---------- Provided records ----------

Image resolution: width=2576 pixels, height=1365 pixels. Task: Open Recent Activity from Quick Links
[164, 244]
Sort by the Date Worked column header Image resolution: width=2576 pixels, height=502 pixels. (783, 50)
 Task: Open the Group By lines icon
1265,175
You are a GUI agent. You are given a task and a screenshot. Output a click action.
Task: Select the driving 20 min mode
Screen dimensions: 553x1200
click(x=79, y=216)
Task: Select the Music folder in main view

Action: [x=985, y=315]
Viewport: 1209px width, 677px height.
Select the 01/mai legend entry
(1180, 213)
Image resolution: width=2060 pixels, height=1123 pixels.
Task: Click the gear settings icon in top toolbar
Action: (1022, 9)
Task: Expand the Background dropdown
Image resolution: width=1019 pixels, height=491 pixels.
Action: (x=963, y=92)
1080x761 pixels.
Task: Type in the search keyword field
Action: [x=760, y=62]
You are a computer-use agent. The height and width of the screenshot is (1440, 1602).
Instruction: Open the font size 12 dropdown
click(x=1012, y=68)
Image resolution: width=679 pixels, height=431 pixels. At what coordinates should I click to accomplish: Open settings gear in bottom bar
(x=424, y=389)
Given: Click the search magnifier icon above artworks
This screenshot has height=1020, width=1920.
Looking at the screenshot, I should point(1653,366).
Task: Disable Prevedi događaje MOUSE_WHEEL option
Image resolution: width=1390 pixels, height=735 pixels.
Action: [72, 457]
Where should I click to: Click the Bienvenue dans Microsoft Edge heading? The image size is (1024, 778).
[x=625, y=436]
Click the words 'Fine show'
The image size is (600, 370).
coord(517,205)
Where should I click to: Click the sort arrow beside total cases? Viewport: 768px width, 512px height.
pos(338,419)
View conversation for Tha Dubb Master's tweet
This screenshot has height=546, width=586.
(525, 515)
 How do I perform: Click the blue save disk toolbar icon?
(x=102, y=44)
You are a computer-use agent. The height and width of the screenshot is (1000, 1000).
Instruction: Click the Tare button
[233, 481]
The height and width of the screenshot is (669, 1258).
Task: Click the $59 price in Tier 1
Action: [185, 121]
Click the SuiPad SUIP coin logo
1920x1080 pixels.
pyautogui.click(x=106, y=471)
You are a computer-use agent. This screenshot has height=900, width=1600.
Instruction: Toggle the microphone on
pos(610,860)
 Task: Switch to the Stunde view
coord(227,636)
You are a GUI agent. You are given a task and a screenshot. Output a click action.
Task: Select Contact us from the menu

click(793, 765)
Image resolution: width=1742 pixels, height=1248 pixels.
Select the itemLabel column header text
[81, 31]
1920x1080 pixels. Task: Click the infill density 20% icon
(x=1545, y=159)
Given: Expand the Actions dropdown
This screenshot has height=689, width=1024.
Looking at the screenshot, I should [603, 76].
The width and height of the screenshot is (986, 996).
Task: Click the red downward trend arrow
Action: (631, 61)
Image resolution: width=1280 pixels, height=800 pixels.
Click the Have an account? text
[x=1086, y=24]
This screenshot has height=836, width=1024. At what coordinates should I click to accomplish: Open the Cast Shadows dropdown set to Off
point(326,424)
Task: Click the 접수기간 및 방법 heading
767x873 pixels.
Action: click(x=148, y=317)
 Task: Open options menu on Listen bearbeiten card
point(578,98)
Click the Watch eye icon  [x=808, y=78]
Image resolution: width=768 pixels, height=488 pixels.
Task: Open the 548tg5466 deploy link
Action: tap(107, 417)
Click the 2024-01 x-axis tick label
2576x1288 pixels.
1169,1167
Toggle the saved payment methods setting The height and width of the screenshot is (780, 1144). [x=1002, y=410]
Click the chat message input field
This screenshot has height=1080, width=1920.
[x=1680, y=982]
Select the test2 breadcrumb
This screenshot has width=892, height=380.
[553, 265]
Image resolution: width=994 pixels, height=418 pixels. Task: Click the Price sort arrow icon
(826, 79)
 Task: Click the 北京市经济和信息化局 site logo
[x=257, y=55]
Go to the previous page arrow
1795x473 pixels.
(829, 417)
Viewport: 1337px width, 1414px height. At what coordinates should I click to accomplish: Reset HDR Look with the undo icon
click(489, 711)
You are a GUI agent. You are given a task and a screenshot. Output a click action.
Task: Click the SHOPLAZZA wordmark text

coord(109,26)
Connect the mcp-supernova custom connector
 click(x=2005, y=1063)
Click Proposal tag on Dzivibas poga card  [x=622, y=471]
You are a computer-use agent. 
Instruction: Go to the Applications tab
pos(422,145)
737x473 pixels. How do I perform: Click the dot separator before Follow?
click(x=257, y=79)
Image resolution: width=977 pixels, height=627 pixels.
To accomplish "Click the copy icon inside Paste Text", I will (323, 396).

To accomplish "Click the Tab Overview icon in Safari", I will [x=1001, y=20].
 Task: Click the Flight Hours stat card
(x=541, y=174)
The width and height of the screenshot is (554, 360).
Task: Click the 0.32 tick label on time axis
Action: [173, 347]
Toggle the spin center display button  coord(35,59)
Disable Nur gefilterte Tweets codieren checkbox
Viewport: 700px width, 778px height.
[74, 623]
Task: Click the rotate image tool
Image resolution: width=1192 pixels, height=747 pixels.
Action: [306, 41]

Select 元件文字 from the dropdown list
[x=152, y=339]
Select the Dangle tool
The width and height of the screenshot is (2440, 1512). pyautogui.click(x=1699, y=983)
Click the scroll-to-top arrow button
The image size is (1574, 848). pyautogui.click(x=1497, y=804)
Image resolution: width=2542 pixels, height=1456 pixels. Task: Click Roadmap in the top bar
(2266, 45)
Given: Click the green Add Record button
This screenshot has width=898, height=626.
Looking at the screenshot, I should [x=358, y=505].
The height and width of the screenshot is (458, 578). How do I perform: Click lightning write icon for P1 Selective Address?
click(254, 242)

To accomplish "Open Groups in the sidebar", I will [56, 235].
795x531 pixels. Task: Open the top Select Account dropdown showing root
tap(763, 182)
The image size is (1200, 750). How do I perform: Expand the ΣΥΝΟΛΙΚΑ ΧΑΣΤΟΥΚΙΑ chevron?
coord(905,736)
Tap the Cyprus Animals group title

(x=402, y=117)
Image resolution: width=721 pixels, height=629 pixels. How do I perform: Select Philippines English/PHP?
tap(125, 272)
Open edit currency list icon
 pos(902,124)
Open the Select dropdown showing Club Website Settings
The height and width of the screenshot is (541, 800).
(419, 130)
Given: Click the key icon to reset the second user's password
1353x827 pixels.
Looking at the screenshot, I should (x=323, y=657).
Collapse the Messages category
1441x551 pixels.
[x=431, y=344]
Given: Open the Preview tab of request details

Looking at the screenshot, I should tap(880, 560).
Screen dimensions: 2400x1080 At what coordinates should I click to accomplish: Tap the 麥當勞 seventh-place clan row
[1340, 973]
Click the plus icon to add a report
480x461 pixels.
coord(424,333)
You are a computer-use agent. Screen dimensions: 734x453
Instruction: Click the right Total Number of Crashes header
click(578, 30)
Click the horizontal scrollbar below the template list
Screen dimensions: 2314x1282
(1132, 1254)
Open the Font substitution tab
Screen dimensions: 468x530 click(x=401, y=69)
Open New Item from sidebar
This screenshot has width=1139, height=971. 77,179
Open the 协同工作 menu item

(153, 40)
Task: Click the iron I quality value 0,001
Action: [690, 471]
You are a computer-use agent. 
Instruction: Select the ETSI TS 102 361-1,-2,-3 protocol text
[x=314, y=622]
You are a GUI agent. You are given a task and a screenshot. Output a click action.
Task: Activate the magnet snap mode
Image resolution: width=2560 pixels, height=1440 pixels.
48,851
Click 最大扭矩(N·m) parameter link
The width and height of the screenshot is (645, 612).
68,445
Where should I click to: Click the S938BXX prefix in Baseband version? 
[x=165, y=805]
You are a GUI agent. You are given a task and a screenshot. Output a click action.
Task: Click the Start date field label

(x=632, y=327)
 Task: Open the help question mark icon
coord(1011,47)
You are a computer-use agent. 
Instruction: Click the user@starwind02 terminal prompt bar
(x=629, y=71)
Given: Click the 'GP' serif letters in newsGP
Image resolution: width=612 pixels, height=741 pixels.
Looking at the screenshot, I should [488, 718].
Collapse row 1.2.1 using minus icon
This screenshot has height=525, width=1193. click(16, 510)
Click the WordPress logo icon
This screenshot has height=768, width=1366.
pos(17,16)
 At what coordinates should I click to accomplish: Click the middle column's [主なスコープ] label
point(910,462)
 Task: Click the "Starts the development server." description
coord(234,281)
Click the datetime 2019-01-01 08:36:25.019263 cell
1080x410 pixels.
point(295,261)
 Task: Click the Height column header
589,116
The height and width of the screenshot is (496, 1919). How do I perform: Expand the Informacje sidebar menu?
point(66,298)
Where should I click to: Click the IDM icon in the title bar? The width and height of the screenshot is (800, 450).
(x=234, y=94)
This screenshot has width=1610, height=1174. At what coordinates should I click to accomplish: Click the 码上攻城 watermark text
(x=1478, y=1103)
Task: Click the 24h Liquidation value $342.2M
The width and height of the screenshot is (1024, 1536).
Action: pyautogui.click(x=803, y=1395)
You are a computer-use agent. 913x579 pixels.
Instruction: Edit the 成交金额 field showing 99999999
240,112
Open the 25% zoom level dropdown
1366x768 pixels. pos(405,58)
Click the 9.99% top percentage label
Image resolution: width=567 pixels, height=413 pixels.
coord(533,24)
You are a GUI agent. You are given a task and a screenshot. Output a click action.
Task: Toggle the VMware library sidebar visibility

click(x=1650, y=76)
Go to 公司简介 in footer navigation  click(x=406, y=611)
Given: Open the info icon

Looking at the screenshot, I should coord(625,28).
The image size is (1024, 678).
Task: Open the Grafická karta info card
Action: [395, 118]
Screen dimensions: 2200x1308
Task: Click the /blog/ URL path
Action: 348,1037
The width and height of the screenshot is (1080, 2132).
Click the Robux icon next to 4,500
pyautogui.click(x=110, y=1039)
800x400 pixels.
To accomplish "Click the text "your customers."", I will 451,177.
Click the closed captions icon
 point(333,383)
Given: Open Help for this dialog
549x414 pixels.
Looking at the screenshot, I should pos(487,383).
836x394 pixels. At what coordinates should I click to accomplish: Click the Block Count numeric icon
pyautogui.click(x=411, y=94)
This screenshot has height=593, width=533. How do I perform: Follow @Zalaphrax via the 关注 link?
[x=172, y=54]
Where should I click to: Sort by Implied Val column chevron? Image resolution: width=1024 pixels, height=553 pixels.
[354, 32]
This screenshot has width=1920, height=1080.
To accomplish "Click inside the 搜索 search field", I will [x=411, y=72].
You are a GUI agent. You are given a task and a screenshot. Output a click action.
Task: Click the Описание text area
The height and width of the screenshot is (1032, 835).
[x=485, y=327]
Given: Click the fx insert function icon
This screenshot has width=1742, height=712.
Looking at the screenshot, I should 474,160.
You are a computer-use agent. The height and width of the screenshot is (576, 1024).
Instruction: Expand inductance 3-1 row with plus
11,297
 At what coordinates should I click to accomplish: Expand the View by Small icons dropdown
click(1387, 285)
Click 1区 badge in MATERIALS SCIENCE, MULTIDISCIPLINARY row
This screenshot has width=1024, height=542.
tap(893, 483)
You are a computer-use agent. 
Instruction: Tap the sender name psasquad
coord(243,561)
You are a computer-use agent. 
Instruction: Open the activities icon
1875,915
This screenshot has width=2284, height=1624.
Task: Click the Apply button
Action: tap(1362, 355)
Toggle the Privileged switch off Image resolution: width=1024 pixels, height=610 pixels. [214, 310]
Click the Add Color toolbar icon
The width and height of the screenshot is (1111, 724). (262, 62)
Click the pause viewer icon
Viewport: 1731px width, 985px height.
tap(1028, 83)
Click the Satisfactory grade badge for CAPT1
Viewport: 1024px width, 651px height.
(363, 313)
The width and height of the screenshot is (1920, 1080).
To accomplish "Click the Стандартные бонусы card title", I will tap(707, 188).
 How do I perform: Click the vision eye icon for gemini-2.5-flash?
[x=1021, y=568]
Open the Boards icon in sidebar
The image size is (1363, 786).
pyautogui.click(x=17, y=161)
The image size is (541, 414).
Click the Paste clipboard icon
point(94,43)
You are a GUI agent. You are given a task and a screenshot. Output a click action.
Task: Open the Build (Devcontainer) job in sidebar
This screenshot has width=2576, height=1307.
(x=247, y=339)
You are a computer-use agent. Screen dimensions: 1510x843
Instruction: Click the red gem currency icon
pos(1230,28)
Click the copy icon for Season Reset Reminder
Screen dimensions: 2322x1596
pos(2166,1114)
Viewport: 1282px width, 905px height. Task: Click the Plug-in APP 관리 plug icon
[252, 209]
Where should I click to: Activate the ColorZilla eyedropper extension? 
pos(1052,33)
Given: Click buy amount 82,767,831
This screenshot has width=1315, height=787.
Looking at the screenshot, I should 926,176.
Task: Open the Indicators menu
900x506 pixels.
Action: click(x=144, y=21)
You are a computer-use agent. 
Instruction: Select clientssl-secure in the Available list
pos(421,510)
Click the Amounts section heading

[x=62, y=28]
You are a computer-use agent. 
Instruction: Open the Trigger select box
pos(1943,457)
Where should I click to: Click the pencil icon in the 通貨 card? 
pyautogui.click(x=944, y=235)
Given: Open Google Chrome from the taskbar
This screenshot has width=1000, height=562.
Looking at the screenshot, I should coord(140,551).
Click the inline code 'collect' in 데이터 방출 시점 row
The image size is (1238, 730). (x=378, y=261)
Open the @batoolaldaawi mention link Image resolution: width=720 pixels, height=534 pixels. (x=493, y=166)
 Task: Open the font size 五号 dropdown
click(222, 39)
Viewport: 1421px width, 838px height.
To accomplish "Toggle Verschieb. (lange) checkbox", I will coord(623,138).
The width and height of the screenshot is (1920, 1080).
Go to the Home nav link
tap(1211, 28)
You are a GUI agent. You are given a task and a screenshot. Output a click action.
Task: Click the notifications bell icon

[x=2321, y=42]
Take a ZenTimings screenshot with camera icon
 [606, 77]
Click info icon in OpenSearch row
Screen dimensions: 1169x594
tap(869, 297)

----------

[Brief]
Render the stretch from the start of the rows through the line containing "Action: [x=985, y=315]", both ends included, as a Markdown table with the columns "No." and "Line", giving each nonblank line its own numbered entry and leaving out blank lines.

[Finished task]
| No. | Line |
|---|---|
| 1 | Image resolution: width=2576 pixels, height=1365 pixels. Task: Open Recent Activity from Quick Links |
| 2 | [164, 244] |
| 3 | Sort by the Date Worked column header Image resolution: width=2576 pixels, height=502 pixels. (783, 50) |
| 4 |  Task: Open the Group By lines icon |
| 5 | 1265,175 |
| 6 | You are a GUI agent. You are given a task and a screenshot. Output a click action. |
| 7 | Task: Select the driving 20 min mode |
| 8 | Screen dimensions: 553x1200 |
| 9 | click(x=79, y=216) |
| 10 | Task: Select the Music folder in main view |
| 11 | Action: [x=985, y=315] |